Creamy Bacon & Pea Salad
Twin Cities food blogger greens & chocolate shares her recipe for a new take on this picnic classic.
I’m almost certain some version of a pea salad was present at every BBQ that I attended growing up. Because of this, it feels retro to me, kind of like a strawberry jello pretzel “salad” or a big bowl of macaroni salad.
Regardless of how old-school this recipe is, it continues to be 100 percent delicious. But, of course, I couldn’t help but give it a little bit of an update.
The typical pea salad is made with a lot of mayonnaise. Like, a LOT. The thought kind of makes my stomach turn so I had to do something about it. I replaced most of it with plain Greek yogurt. I use whole milk Greek yogurt because it cuts down on fat and calories without sacrificing any of the flavor or richness. Add a couple spoonfuls of mayonnaise, apple cider vinegar and sugar, and this dressing is still amazing.

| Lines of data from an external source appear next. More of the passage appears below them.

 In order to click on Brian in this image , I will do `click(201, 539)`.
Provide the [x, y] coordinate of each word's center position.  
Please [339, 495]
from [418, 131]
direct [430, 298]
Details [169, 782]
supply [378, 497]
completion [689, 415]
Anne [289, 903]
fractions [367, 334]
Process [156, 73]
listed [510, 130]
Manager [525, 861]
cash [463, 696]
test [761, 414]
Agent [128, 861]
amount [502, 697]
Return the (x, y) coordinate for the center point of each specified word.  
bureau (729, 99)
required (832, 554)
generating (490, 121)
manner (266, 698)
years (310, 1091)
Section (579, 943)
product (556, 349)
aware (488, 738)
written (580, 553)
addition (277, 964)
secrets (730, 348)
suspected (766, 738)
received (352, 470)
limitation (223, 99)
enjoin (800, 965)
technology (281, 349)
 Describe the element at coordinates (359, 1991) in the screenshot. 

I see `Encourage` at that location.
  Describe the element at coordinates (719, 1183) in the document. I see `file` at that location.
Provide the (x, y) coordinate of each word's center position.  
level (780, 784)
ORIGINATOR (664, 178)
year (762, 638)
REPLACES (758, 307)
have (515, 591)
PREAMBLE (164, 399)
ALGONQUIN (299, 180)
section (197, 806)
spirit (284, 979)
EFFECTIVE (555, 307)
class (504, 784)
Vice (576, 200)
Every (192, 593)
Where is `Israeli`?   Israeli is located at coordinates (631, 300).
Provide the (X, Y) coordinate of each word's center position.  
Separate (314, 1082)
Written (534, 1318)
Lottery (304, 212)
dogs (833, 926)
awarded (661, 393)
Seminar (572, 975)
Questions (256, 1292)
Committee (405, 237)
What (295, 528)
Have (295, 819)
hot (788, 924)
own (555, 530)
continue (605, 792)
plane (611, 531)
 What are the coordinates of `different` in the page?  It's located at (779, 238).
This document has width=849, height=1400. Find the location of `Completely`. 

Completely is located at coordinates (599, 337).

Just as it was thirty years ago, this Creamy Bacon and Pea Salad should be at every BBQ this summer. It’s easy to make, can be prepped ahead of time and is a crowd pleaser. It was a hit with my family, even my toddlers, and will be a hit with your family and friends as well!
Prep Time: 10 minutes
Cook Time: 20 minutes
1 pound bacon
2 pounds peas, thawed
½ red onion, thinly sliced
8 ounces cheddar cheese, cubed
½ cup plain Greek yogurt
3 tablespoons mayonnaise
2 tablespoons apple cider vinegar
1 tablespoon sugar
½ teaspoon salt
¼ teaspoon black pepper
2 scallions, chopped
- Heat a large skillet and cook the bacon until crispy. Remove from the pan and set aside to cool. Once cooled, chop up into small pieces.
- In a large bowl, add the peas, red onion, cheddar cheese, and crumbled bacon.
- In a small bowl, whisk together the Greek yogurt, mayonnaise, apple cider vinegar, sugar, salt, and pepper.
- Add the dressing to the pea mixture and stir well to combine. Top with the chopped scallions. Serve immediately, or cover and refrigerate it until you’re ready to enjoy it.